La mère porteuse doit donner son accord à la naissance

Pour que la filiation de l’enfant avec les parents génétiques (les parents d’intention) puisse être établie, ces derniers doivent obtenir l’accord explicite de la mère porteuse après la naissance de l’enfant. Le Conseil constitutionnel russe a en effet affirmé la constitutionnalité du principe selon lequel les parents d’intention ne peuvent pas figurer dans l’acte de naissance de l’enfant en qualité de parents sans l’accord de la mère porteuse.

Une fois obtenu l’accord de la gestatrice, la filiation est établie au profit des parents d’intention et la gestatrice ne peut plus revenir sur sa décision. Aucun lien de filiation n’est maintenu à son égard ; le lien de filiation et les effets qui en découlent sont intégralement transférés au couple commanditaire. Le nom de la mère porteuse n’apparaît pas sur l’acte de naissance de l’enfant.

Du fait que la mère porteuse est la mère légale de l’enfant à sa naissance, elle peut décider de le garder. Sans recours possible pour la mère d’intention. La mère porteuse ne dispose pas de cette prérogative en Ukraine, par exemple, où ce sont les termes du contrat qui priment.

Ce pouvoir donné à la mère porteuse en Russie fait débat. Une partie des juristes se prononce en faveur de la suppression de la règle « Mater semper certa est », au motif qu’elle vide la convention de maternité pour autrui de son sens. Une telle évolution irait dans le sens du mécanisme juridique existant aux États-Unis pour la GPA. D’autres juristes veulent maintenir cette règle, estimant qu’elle évite de faire du corps de la femme un objet susceptible de transactions commerciales.

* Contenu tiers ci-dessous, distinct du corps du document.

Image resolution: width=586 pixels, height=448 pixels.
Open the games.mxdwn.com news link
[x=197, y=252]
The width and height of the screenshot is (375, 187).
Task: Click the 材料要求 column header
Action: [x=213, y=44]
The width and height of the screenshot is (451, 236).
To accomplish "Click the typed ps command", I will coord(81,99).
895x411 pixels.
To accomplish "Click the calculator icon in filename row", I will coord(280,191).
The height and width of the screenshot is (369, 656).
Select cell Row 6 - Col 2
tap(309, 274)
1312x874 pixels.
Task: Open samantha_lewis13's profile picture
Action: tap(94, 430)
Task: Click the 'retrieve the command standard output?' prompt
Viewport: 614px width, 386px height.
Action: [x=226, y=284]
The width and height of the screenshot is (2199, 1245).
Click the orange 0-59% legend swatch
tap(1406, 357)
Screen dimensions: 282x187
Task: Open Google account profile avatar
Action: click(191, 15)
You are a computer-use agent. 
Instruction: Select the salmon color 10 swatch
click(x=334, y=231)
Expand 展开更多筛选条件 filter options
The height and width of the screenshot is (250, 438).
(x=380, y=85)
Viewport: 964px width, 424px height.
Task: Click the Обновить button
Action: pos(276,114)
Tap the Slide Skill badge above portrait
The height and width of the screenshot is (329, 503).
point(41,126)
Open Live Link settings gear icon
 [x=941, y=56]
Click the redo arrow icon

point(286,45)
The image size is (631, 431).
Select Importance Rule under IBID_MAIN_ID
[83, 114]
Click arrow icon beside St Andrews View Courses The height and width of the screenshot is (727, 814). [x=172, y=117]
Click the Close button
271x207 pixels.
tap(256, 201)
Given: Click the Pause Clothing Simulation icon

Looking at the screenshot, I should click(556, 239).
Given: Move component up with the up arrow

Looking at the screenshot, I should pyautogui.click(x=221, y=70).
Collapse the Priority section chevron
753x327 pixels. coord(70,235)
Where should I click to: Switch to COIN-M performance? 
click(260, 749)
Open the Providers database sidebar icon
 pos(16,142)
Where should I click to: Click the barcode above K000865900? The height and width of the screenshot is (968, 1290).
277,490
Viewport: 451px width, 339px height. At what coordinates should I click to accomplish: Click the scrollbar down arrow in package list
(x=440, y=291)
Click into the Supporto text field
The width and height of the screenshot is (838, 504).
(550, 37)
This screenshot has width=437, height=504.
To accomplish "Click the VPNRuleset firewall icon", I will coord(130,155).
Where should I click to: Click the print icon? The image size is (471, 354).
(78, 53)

La mère porteuse doit parfois élever l’enfant sans l’avoir souhaité

La législation russe actuelle pose un deuxième problème. Il arrive en effet que les parents d’intention refusent d’établir la filiation avec l’enfant. Si le couple s’est séparé entre temps, par exemple. Ou bien si l’enfant naît handicapé. Dans ce cas, la gestatrice devient la mère légale de l’enfant dont elle a accouché et doit endosser la charge d’élever un enfant qu’elle n’a pas souhaité.

Un projet de loi avait été déposé à la Douma le 19 juin 2016 dans l’idée de remédier à ces deux difficultés. Le texte supprimait l’obligation d’obtenir l’accord de la gestatrice pour la transcription des parents d’intention sur le registre d’état civil en qualité de parents de l’enfant. Il prévoyait également, en cas d’abandon de l’enfant par les parents d’intention et par la gestatrice, de procéder automatiquement à l’inscription des parents d’intention dans l’acte de naissance de l’enfant. Mais ce projet a été rejeté, le 13 avril 2017, par le Comité de la famille, de la femme et de l’enfant de la Douma.

Un autre projet de loi visant une interdiction absolue de la GPA tant qu’il n’existe pas un encadrement législatif garantissant une protection des droits et des intérêts de la gestatrice, de l’enfant et des parents d’intention, a été déposé à la Douma le 27 mars 2017. La première lecture de ce projet de loi à la Douma était prévue le 10 janvier 2018, mais a été reportée à une date ultérieure.

Lors d'une réunion au mois de juillet 2017, le Comité de la famille, de la femme et de l’enfant de la Douma n’a pas approuvé l'initiative d’interdiction de la GPA. Le ministère de la Santé a adopté la même position. « Le problème d’infertilité masculin et féminin est majeur en Russie, a affirmé Oleg Philippov, chef-adjoint du Bureau de l’aide aux enfants et à la procréation du ministère de la Santé. L’interdiction de la GPA ne ferait qu’aggraver la situation. Mais il faut moderniser la législation ».

Ainsi, dans ce pays où la GPA – qui existe depuis plus de vingt ans – n’est pas fondamentalement remise en question, la manière de la pratiquer suscite encore des débats, pas si différents de ceux qui se tiennent en France ou ailleurs.